暦本 僕は落合君ほど過激ではないので(笑)、必ずしもIQテストがオワコンになるわけではないとも思っているんですよ。AIのサポートを受けるにしても、IQの高い人のほうが効率よく仕事を処理できることに変わりはないでしょう。単純な話、チャットGPTとやりとりするサイクルはIQの高い人のほうが速くなりますから。

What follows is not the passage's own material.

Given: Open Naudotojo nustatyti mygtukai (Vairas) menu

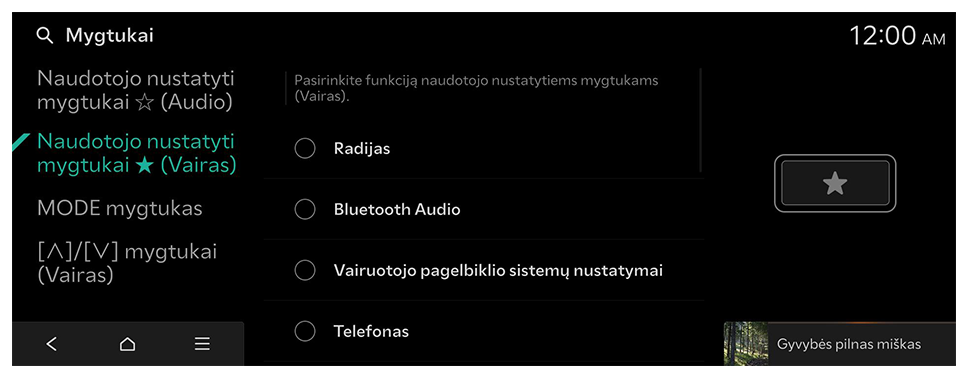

そもそも、AIに何を質問すべきかを考える上でもIQ的な能力は必要です。

落合 いまでも、グーグルの検索ウインドウに入力するキーワードの選択によって、得られる情報の精度には差が出ますからね。

暦本 IQで測られているのは基本的に頭のサイクルの速さであって、良い発想を生めるかどうかとは直接は関係ない。回転の速さは作業効率を高めるだけです。

 そのサイクルにAIが含まれると、全体の回転数が上がるでしょうね。いまのところLLM*1はまだレスポンスが遅いけれど、今後それが速くなると、聞いた瞬間に答えが返ってきたり、聞き終わる前に食い気味に答えたりする。

 そうやって全体のサイクルが速くなると、30分なら30分のあいだに投げられる質問の数がこれまでよりも激増するわけですよ。無駄かもしれない質問をバンバン投げられるので、試行錯誤の回数が増える。レスポンスが遅いと、一発で最適解を引き出したいから、それができない。レスポンスが速くなるほど、答えに到達するまでに無駄がいっぱいできます。そういう無駄な球をより多く投げられるのは、IQの高い人かもしれませんね。